Katherine Thomson, senior curriculum manager with Magoosh, a test prep company, suggests that premeds should attempt to schedule their MCAT exam as soon as possible after slots open up for their desired test date, since spots may run out.
"Registration for the MCAT is split into two phases," she says. "In October, students may begin to register for January through May test dates. June through September test dates open for registration in February. You can follow the AAMC on Twitter to learn the exact time when registration opens," Thomson says.
Thomson adds that students who need their MCAT scores back by a certain date should take that into account when they schedule their MCAT test, since it takes about 30 days after the test to receive a score. "Because of the MCAT score release delay, take the MCAT by May if you want your application to be among the earliest reviewed by medical schools," she says.
It is common for premeds to say that they are unsure how to start preparing for the MCAT, Mitchell says. "To address this concern, the AAMC has developed a free six-step guide to creating a study plan," she says. "The study plan walks students through a simple planning process that helps them evaluate their current level of knowledge, organize their resources, plan their study schedule and simulate a mock exam day before the actual test day."
She adds that the AAMC provides an abundance of MCAT test prep resources, including many which are free.
Med students say that, because the MCAT is a multi-hour exam that covers a variety of academic disciplines including both science and non-science subjects, it's crucial to prepare for the length and breadth of the exam.

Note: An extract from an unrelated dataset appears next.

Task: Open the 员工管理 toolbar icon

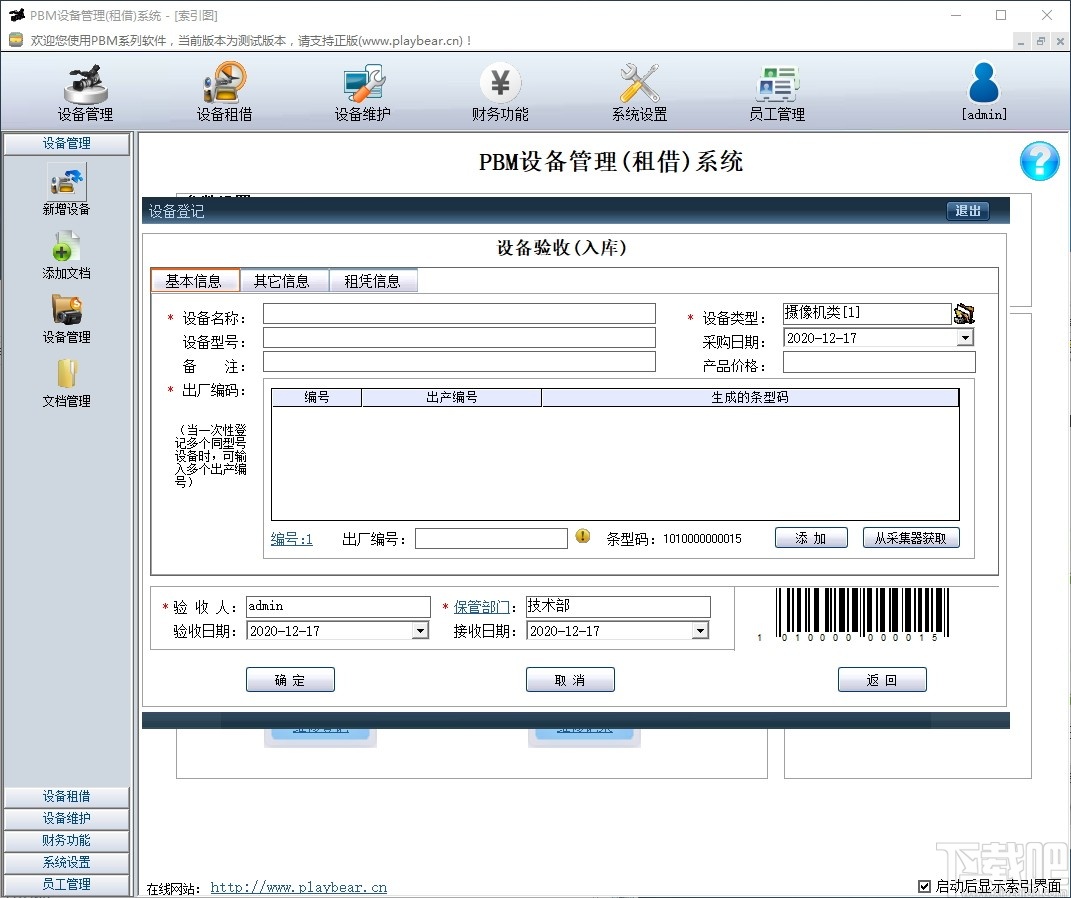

"The best way to do it is to take a lot of practice tests," says Cameron Ward, a student at the University of Texas Southwestern Medical Center. Ward says his approach to building up the endurance necessary to complete the entire MCAT test in one sitting was to progressively tackle more significant chunks of the test until he could complete the entire test in one go. Then Ward repeatedly took the full-length exam until it felt normal, he says. "By the time the test came around, I was accustomed to the length, and I had learned how to maintain focus" for an extended time period, Ward says.
Taking practice tests helps students identify which topics to focus on during their test prep, Ward says.
Divya Vaithiswaran, an M.D. student at St. George's University, says that MCAT prep can be "disheartening" and "humbling" at times, however, it is possible to perform well on the test even if preparing for it is challenging.
"The anxiety of taking the test is very real," she says. "People need to realize that, when you start studying for the MCAT, a lot of times you feel like you can't do it because you're not scoring as well as you should." Vaithiswaran says premeds shouldn't get discouraged if they initially struggle with practice MCAT exam questions. "No one starts studying for the MCAT knowing everything," she adds.
Lauren Friedrich, a UT Southwestern medical student, says the best way for premeds to decide what their target MCAT score should be is to research what the typical scores are among admitted students at the med schools where they plan to apply. Friedrich says that she waited to take the MCAT until she had finished premed courses that were relevant to the test, such as psychology and sociology.
How Important Is the MCAT During the Medical School Admissions Process?
Dr. Blake Barker, associate dean for student affairs at UT Southwestern Medical Center, says med school hopefuls should be careful not to overestimate the weight that the MCAT is given in admissions decisions.
"Medical schools really intently look at the whole application in its entirety ... with (the) MCAT just being one piece," he says. "Think of your application like a pizza, and if one piece of the pizza is a little bit smaller than the rest, that means that the rest of the pieces need to be a bit bigger to make a whole pizza."